Sample size of Categorical Variables


I'm running a binary logistic model that includes categorical variables.

One of my main covariates has 8 categories and some of the sample sizes within categories are small (e.g. 25 people) but this is in a total sample of 8,537 people. However when you restrict it down to the variable of interest this leaves only 1 person (i.e. 1 person out of 25)

Does the small sample of a category within a categorical variable create any problems? If so what is a good cut-off point for groups within categorical variables?

Any suggestions would be much appreciated. Thank you


Mean Joe

TS Contributor
Does the small sample of a category within a categorical variable create any problems? If so what is a good cut-off point for groups within categorical variables?
Make sure the category with only 1 person is not the reference category, or the odds ratios are likely to come up +/- infinity.
Not sure what you mean by a "cut-off point for groups"; are you considering combining categories? Because that is one thing you could do. eg if you have 8 categories of happiness, you could combine extremely sad/very sad/sad sad. I'd suggest combining categories in a way that makes sense, rather than to achieve the objective of getting more N.

eg combine extremely sad/very sad/sad sad may be good because there is not much difference in those 3 categories, and they are clearly separate from the other categories. Whereas combining slightly sad/meh/slightly happy because individually they only have N=13, 1, 10 but together they'd have "enough", is not as good because you'd be combining a degree of "sad" with a degree of "happy".
Thanks for your reply. Yes, the largest group (n=8905) is the reference group.

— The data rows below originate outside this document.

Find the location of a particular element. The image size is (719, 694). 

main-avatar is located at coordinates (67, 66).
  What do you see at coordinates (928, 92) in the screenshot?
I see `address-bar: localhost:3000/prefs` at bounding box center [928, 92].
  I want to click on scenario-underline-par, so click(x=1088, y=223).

By 'cut-off point' I meant limit to how small the groups can be. Have not found any information on this yet so hoping this is not a big issue. Although I can imagine it may create large confidence intervals for the estimate.

Yes, there is slightly different way that I can do which reduces the groups to 4. I'm looking at a binary variable across three time sweeps.


Fortran must die
I have never seen anything on the required sample size of one category. If a very high percentage of a dummy variable (say 90 percent) is in one category it will make you slopes smaller than they should be. This is essentially a lack of variation in a variable, but it is a particularly serve problem in a dummy variable. The key though is the percent in each group not so much the n.
Yes the reference category has a large percentage (82.7%) in one case, and this is for a categorical variable (5 categories) rather then a dummy variable. Funny thing is though is that I am getting statistically significant results with the smaller categories exactly according to my hypothesis.
I have not come across any kind of tests I can do to ensure the proportion of categories are correct. However there is some missing data so looking to impute the values which may make the proportion of the reference category smaller.


Less is more. Stay pure. Stay poor.
You should look up "Overfitting" and Overparameterization". It sounds like you have a fairly large sample size, but reviewing these topics may help you understand the repercussions and concerns. A general rule of thumb used by some people for binary (dependent) regression, is 10-20 observations in the smaller of the binary outcome groups per independent variable. This would include all candidate and interaction variables tested. A nice short subsection on this is available in Frank E. Harrell, Regression Modeling Strategies. I agree, that I have not heard of any subgroup sample size restrictions, but regularly wonder about it, becauce how representative can a few individuals be toward an entire subgroup.
Thank you so much! I have got the book out from the library and will have read.

I've found this paper on overfitting which explains how it may create 'over optimistic' results: "What you see many not be what you get: A brief, nontechical introduction to overfitting in regression-type models"

I've come across 'number of event per predictor' (EPV). From my understanding this means the sample of your event of interest in your outcome variable by the number of explanatory variables . They recommend 10-20 EPV. But yes not much I've found about actual samples within the explanatory variables. And I guess each category within a categorical variable would count as a single variable thus better to collapse categories where you can?!

Thanks again for your help.